* Instructions for the task *
Down to the last line, reproduce the data below exactly.

* Records supplied *
•••
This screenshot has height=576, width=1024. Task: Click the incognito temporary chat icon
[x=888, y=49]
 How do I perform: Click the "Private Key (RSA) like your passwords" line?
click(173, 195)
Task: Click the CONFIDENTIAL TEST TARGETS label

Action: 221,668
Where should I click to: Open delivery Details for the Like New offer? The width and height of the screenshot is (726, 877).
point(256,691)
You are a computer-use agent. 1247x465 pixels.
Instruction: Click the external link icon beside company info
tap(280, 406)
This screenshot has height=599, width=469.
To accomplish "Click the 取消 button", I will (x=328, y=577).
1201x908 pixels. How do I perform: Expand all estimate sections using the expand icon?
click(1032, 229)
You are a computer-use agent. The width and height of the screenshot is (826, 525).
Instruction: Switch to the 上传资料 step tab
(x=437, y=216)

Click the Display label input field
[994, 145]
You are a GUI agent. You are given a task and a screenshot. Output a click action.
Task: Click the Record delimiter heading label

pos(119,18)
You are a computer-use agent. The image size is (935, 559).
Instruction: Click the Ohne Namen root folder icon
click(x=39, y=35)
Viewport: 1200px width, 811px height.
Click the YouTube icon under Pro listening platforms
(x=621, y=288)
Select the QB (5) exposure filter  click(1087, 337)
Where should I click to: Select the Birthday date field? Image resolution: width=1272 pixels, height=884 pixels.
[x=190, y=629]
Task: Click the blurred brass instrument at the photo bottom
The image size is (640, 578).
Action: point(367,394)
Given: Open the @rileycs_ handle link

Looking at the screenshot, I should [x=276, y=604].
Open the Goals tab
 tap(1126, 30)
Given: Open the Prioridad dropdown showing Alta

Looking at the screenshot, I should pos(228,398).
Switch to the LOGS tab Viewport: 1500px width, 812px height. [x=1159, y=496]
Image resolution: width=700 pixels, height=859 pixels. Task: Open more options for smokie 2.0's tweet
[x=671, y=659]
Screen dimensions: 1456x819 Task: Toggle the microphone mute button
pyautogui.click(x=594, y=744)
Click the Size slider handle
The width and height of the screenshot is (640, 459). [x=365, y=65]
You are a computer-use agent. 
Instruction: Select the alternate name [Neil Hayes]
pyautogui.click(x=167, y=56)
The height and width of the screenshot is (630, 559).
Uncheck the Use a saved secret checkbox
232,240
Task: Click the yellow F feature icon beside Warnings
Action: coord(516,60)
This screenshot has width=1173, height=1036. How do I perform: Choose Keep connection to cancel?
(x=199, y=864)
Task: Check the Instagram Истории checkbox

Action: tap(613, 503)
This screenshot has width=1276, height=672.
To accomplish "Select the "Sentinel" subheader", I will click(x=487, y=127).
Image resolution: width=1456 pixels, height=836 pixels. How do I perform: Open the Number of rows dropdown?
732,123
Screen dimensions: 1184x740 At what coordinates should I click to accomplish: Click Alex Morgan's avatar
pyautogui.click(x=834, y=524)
•••
* Exercise answer *
This screenshot has height=576, width=1024. Task: Click the incognito temporary chat icon
[x=888, y=49]
 How do I perform: Click the "Private Key (RSA) like your passwords" line?
click(173, 195)
Task: Click the CONFIDENTIAL TEST TARGETS label

Action: 221,668
Where should I click to: Open delivery Details for the Like New offer? The width and height of the screenshot is (726, 877).
point(256,691)
You are a computer-use agent. 1247x465 pixels.
Instruction: Click the external link icon beside company info
tap(280, 406)
This screenshot has height=599, width=469.
To accomplish "Click the 取消 button", I will (x=328, y=577).
1201x908 pixels. How do I perform: Expand all estimate sections using the expand icon?
click(1032, 229)
You are a computer-use agent. The width and height of the screenshot is (826, 525).
Instruction: Switch to the 上传资料 step tab
(x=437, y=216)

Click the Display label input field
[994, 145]
You are a GUI agent. You are given a task and a screenshot. Output a click action.
Task: Click the Record delimiter heading label

pos(119,18)
You are a computer-use agent. The image size is (935, 559).
Instruction: Click the Ohne Namen root folder icon
click(x=39, y=35)
Viewport: 1200px width, 811px height.
Click the YouTube icon under Pro listening platforms
(x=621, y=288)
Select the QB (5) exposure filter  click(1087, 337)
Where should I click to: Select the Birthday date field? Image resolution: width=1272 pixels, height=884 pixels.
[x=190, y=629]
Task: Click the blurred brass instrument at the photo bottom
The image size is (640, 578).
Action: point(367,394)
Given: Open the @rileycs_ handle link

Looking at the screenshot, I should [x=276, y=604].
Open the Goals tab
 tap(1126, 30)
Given: Open the Prioridad dropdown showing Alta

Looking at the screenshot, I should pos(228,398).
Switch to the LOGS tab Viewport: 1500px width, 812px height. [x=1159, y=496]
Image resolution: width=700 pixels, height=859 pixels. Task: Open more options for smokie 2.0's tweet
[x=671, y=659]
Screen dimensions: 1456x819 Task: Toggle the microphone mute button
pyautogui.click(x=594, y=744)
Click the Size slider handle
The width and height of the screenshot is (640, 459). [x=365, y=65]
You are a computer-use agent. 
Instruction: Select the alternate name [Neil Hayes]
pyautogui.click(x=167, y=56)
The height and width of the screenshot is (630, 559).
Uncheck the Use a saved secret checkbox
232,240
Task: Click the yellow F feature icon beside Warnings
Action: coord(516,60)
This screenshot has width=1173, height=1036. How do I perform: Choose Keep connection to cancel?
(x=199, y=864)
Task: Check the Instagram Истории checkbox

Action: tap(613, 503)
This screenshot has width=1276, height=672.
To accomplish "Select the "Sentinel" subheader", I will click(x=487, y=127).
Image resolution: width=1456 pixels, height=836 pixels. How do I perform: Open the Number of rows dropdown?
732,123
Screen dimensions: 1184x740 At what coordinates should I click to accomplish: Click Alex Morgan's avatar
pyautogui.click(x=834, y=524)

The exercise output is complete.